> **TEXTE DE LECTURE**
▬▬▬▬▬▬▬▬▬▬

Je vois naître des sourires narquois à l’énoncé de ce
billet. Non seulement cela exprime une légèreté du sujet qui découragerait bien
d’esprits sérieux, mais en plus, le contenu ne serait-il pas un essai de
syncrétisme culinaire de mauvais goût ?
Je vois déjà le tchadien avancer, armé de sa méfiance
légendaire. D’où nous sort-il cela ? Il y aurait le couscous tchadien,
nous l’aurions su depuis longtemps. Où veut-il nous mener, celui-là.
Que l’on se rassure. Si le tchadien est ainsi méfiant, ce
n’est pas parce qu’il n’est pas un fin gourmet, au contraire. Il est habitué
aux meilleurs plats du monde. Il les connaît tellement qu’il lui manque de l’inventivité,
ce petit quelque chose qui permet de faire des ingrédients communs, un plat
hors du commun. Ainsi, il connaît toutes les recettes du couscous algérien ou
marocain, aussi, parler de couscous tchadien sonne-t-il à ses oreilles comme
une hérésie culinaire.
Pourtant ce couscous tchadien est présent dans toutes les
cuisines au Tchad, à la sortie de tous les moulins, au pied de tous les
mortiers. La matière brute est là, il ne reste qu’à la transformer.
Je vois le tchadien en train d’écarquiller les yeux, se
demandant si je ne venais pas de perdre la dernière lucidité qu’il me prêtait
encore. Si on essayait de suivre le cours de sa pensée, on trouverait quelque
chose comme : « Je sais qu’il n’y
rien à tirer de celui-là mais c’est par pure politesse que je lis jusqu’au bout
de la page ; ce sera la preuve par l’absurde qu’il est en train de rêver ».
Pourtant,
le couscous tchadien existe bel et bien. C’est même considéré comme sinon le
plat du pauvre, du moins le plat des enfants. Le nom de ce couscous a même pris
dans le parler tchadien la connotation de pitance. On l’appelle « Djinga » ;
c’est ce résidu du mil, du riz ou du maïs qui reste lorsque la farine a été
tamisée. Ce djinga est meilleur quand la céréale a été pilée dans un mortier ou quand le moulin opte pour moudre en semoule.
Je
vois le tchadien dépité : « Je
savais bien que rien de bon n’allait sortir de de là »… et continuer
en fredonnant un air à la mode : « On vous connait… » « Il
suffisait de parler tout simplement de semoule et nous n’aurions pas prêté la
moindre attention à ce propos ».
Ce
qu’on a oublié de faire, c’est de se demander ce qu’est réellement le couscous :
« spécialité culinaire d’Afrique du
Nord, préparée avec la semoule de blé dur », nous dit le Larousse de
poche.

▬▬▬▬▬▬▬▬▬▬

> **TRAVAIL À FAIRE**
• A. Quel nom donne-t-on au couscous tchadien dans le texte sur le couscous tchadien ?
• B. Dites si chacune de ces affirmations est conforme au texte sur le couscous tchadien, en citant les mots qui tranchent : (i) le couscous tchadien est considéré comme le plat des enfants ; (ii) le djinga est meilleur quand la céréale est réduite en farine fine ; (iii) selon le Larousse de poche, le couscous se prépare avec de la semoule de riz.
• C. Relevez toutes les céréales dont le résidu donne le djinga selon le texte sur le couscous tchadien.
Les items ne sont pas nécessaires pour ce travail.

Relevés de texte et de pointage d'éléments

▬▬▬▬▬▬▬▬▬▬

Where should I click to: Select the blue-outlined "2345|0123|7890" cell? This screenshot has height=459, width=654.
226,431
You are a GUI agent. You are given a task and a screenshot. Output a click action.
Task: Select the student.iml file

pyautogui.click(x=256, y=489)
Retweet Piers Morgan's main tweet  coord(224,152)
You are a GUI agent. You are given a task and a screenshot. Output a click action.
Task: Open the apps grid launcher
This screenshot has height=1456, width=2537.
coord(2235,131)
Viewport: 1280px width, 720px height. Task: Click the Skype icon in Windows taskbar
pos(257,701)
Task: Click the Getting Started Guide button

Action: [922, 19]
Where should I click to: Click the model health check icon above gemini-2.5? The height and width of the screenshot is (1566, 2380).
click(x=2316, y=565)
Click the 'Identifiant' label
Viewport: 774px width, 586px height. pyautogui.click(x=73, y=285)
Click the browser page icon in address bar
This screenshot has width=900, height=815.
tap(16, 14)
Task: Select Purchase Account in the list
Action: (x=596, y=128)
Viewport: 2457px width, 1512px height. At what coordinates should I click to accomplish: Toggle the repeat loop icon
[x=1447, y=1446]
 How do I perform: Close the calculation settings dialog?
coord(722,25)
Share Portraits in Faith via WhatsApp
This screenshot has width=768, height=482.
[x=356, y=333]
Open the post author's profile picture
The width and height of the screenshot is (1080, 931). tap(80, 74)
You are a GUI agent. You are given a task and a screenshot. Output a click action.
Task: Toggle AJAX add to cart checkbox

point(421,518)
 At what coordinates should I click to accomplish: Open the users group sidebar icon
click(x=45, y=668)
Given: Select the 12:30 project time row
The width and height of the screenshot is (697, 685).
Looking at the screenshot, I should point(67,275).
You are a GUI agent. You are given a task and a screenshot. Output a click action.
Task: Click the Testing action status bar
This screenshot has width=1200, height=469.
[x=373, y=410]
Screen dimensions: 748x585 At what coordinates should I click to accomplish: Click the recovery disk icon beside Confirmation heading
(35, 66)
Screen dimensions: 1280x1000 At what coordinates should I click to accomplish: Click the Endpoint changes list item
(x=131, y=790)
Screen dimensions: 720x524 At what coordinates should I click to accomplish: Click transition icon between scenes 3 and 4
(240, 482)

▬▬▬▬▬▬▬▬▬▬

> **RÉPONSES**
• A. On l'appelle « Djinga ».

• B.
(i) Oui : « C’est même considéré comme sinon le plat du pauvre, du moins le plat des enfants. »
(ii) Non : « Ce djinga est meilleur quand la céréale a été pilée dans un mortier ou quand le moulin opte pour moudre en semoule. »
(iii) Non : « préparée avec la semoule de blé dur »

• C. Le mil, le riz, le maïs.